La ficción, entonces, como un modo elegido para contar la realidad. ¿Qué dice autoritariamente el diccionario acerca de la ficción?: que proviene de fingir.

Pero fingir tiene tres acepciones:

1- Modular la forma, dar forma, erigir.

2- Representarse, imaginar, modelar con el pensamiento

3- Inventar falsamente, simular, aparentar

Voy a apoyarme en las dos primeras acepciones y sigo solo.

Y defino ficción así: ficción es lo que se hace cuando se narra, no importa qué. Si uno se pone a relatar, escribiendo o hablando, las leyes del relato se apoderan del material contado y lo transforman en ficción. Sea un sueño, una anécdota, un experimento, una idea, un delirio, un testimonio, una confesión, un material clínico, un safari, una experiencia sexual; basta que se haga un relato para que surja la ficción. En todos hay hechos, sucedidos en la realidad o no y la ficción es el relato de esos hechos.

Pero como se sabe, también hay hechos de lenguaje o de palabras. Ricardo Piglia enseñó que se puede también narrar la experiencia del pensamiento, incluso de una teoría, que no hay nada que escape a la ficcionalización, que todo se puede narrar. Por ejemplo, dijo, Einsenstein quería filmar El Capital de Marx. Godard retomó la idea y desistió porque iba a ser como un western, con demasiada acción.

El tema de la relación entre realidad y ficción se lo puede considerar en dos direcciones: la de cómo se puede contar la realidad, y la de cómo se puede realizar una ficción. Estos dos caminos inversos se llaman ficción y utopía. Cualquier modo de contar, de narrar lo real se llama ficción. La convicción de realizar una ficción se llama utopía.

Cada vez que la utopía fracasó, cuando la realidad mostró su imposibilidad de realizar la ficción, nació algún tipo de realismo. El realismo socialista fue el modo en que se trató de contar lo que no se pudo realizar. Es el nombre de un fracaso tan parcial o total como uno quiera.  El realismo es el fracaso de la utopía. Pero al mismo tiempo es el comienzo de otra, la utopía de poder reproducir la realidad tal cual es.

Ficción y utopía son los nombres entonces de dos fracasos. El de contar la realidad tal cual es, el de realizar una ficción tal cual es. Pero al mismo tiempo ficción y utopía son los únicos modos de contar la realidad y de cambiarla. La política es el modo en que se intenta que la ficción fracase lo menos posible. O del mejor modo posible. Sin conciencia de ese fracaso la política mata o muere. Muere cuando se reduce, se resigna a la mediocridad de ser el arte de lo posible.

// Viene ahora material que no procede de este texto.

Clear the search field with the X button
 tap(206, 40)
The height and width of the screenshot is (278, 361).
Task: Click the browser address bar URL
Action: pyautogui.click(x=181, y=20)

El mayo francés lo dijo mejor, seamos realistas pidamos lo imposible. No es sólo una frase ingeniosa, se trata de un programa político-literario.

Oscar Sotolano apoyado en Paul Valery definió a la realidad como un misterio. Como es imposible hablar de algo cultural sin apoyarse en algún francés, (recuerden el chiste de Jorge Jinkis acerca de que la teoría sexual infantil de los psicoanalistas argentinos, era que el psicoanálisis viene de Paris), yo haré una formación de compromiso y me apoyaré en un escritor argentino que vivó muchísimos años en Paris, Juan José Saer. No es que me apoyaré: le robaré casi todo lo que tengo hoy para decir.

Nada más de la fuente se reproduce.